James R. Makin Law Firm

    James Makin continues to provide an informative legal answer article in a local newspaper. The following are informative examples from The Examiner.


Q.     When are you "under arrest"?
A.     You are under arrest when law enforcement officers take you into custody or deprive you of your freedom.

Q.     A police officer wants to ask me questions, what are my rights?
A.     You have the right to remain silent (anything you say could be used against you). If you started answering questions you have the right to stop answering at any time.
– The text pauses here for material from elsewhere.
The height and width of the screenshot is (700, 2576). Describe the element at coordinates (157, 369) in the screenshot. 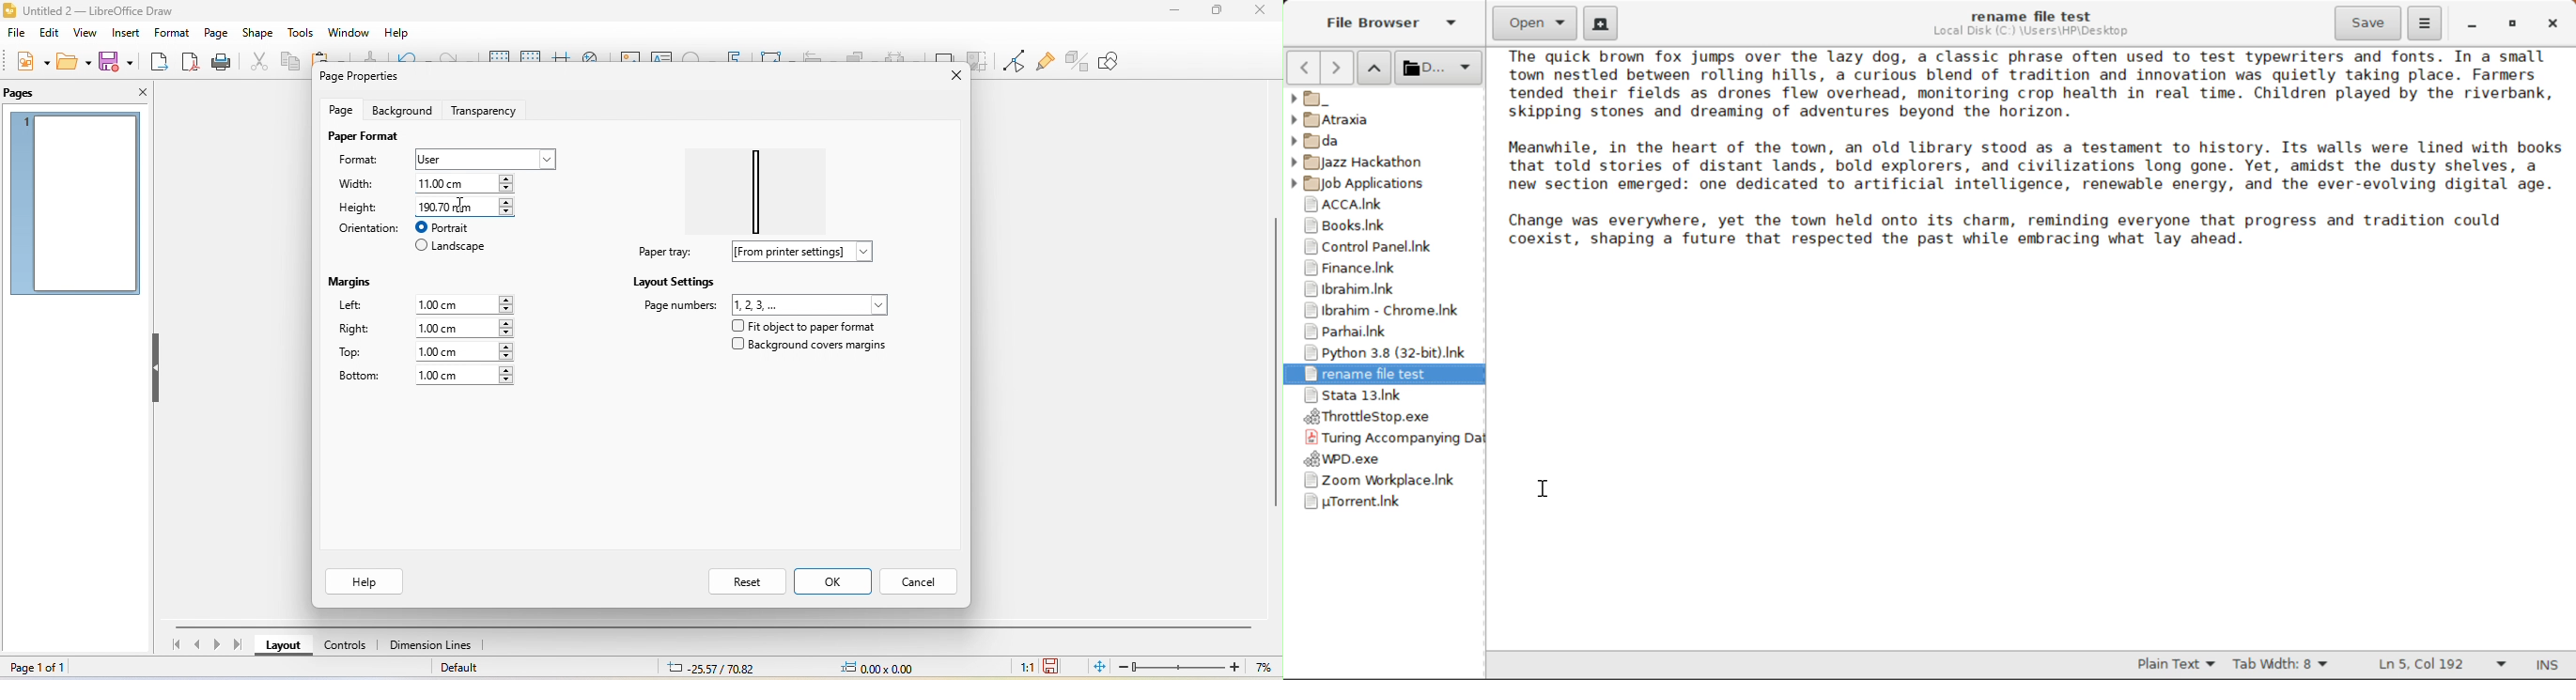

I see `hide` at that location.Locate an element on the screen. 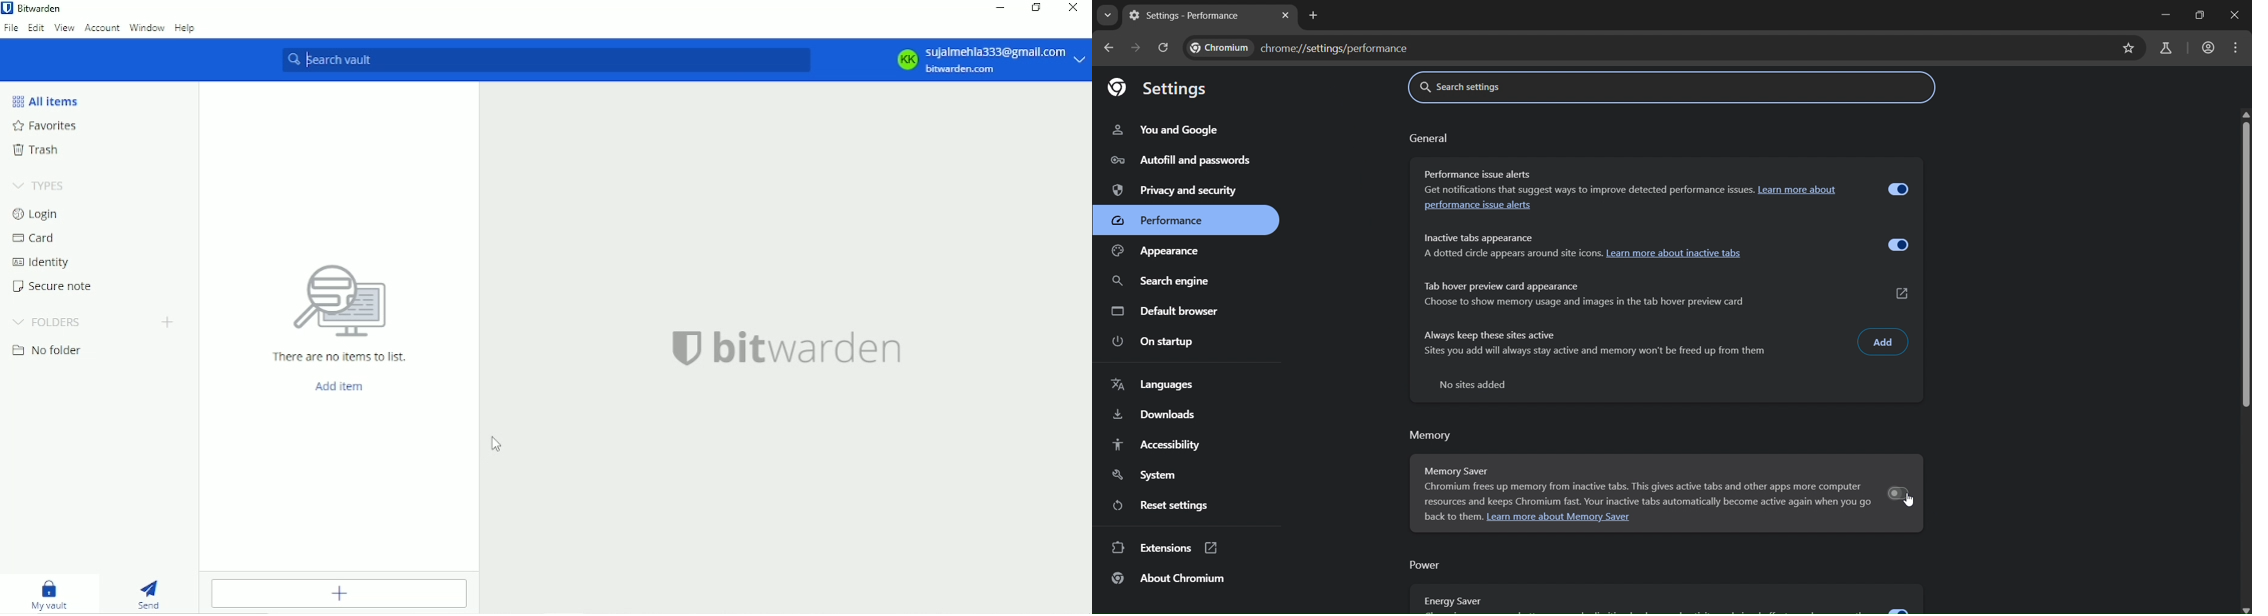 Image resolution: width=2268 pixels, height=616 pixels. bookmarks is located at coordinates (2128, 50). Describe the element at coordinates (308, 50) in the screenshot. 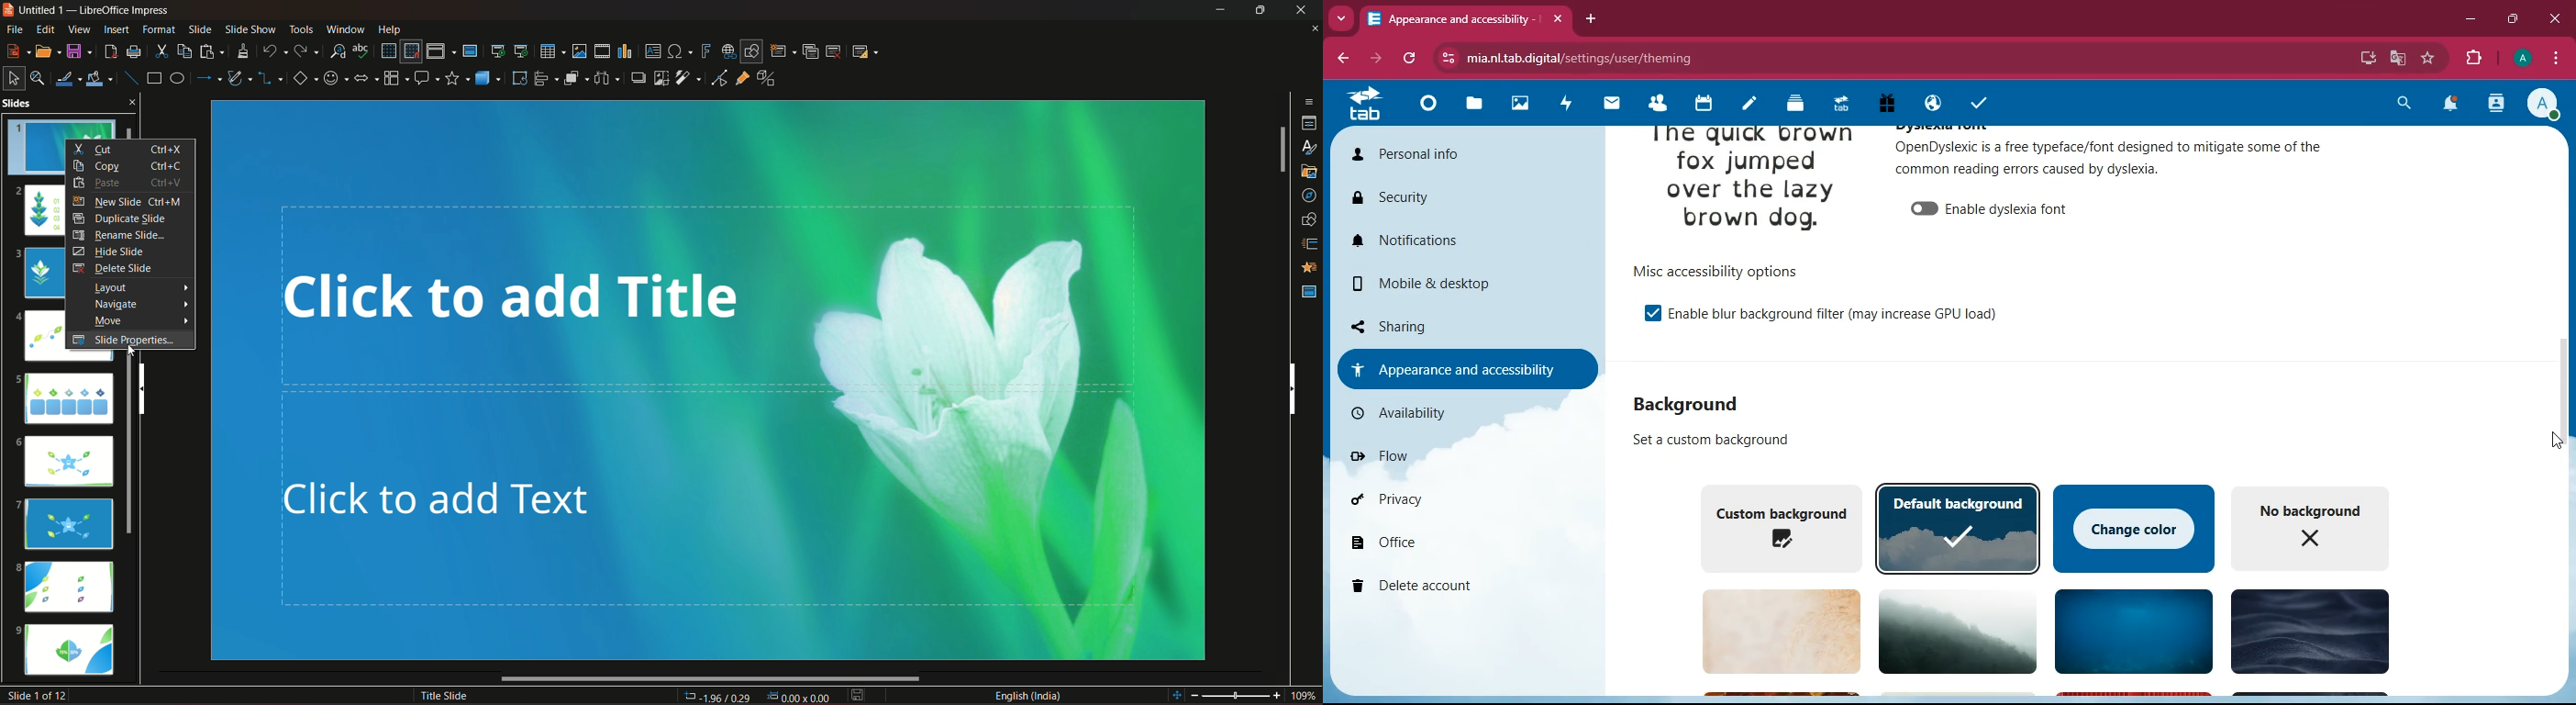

You have the right to consult with an attorney prior to and during the questioning.

Q.     Can an officer detain me without arresting me?
A.     Yes, a police officer may require you to identify yourself and explain your presence at a particular time.

Q.     When may an officer "pat me down"?
A.     If the officer believes you may be armed or dangerous he may conduct a limited pat down of your outer garments.

Q.     Can I be arrested without a warrant?
A.     If you commit an offense in the presence of the officer or if a credible person reports that you committed a felony and are about to leave/escape, an officer may arrest you.

Q.     How much "force" can an officer use?
A.     An officer may use reasonable and necessary force to overcome resistance. So don't resist, obstruct or not follow instructions.

Q.     If I am arrested at home, what may an officer search?
A.     The officer may conduct a limited search of the immediate area. They may seize contraband, stolen property or evidence of a crime. They may also check the rest of the house for accomplices.

Q.     If I am arrested in my car, what may the officer search?
A.     The officer may search your car for weapons that could be used against him. He may not make a general search unless there is probable cause that the vehicle is carrying evidence of a crime or contraband.

Q.     If an officer asks for my Social Security number during a traffic stop, am I obligated by law to give it?
A.     No. Social Security numbers are protected under the Federal Constitution, Texas Constitution, and Texas Common Law.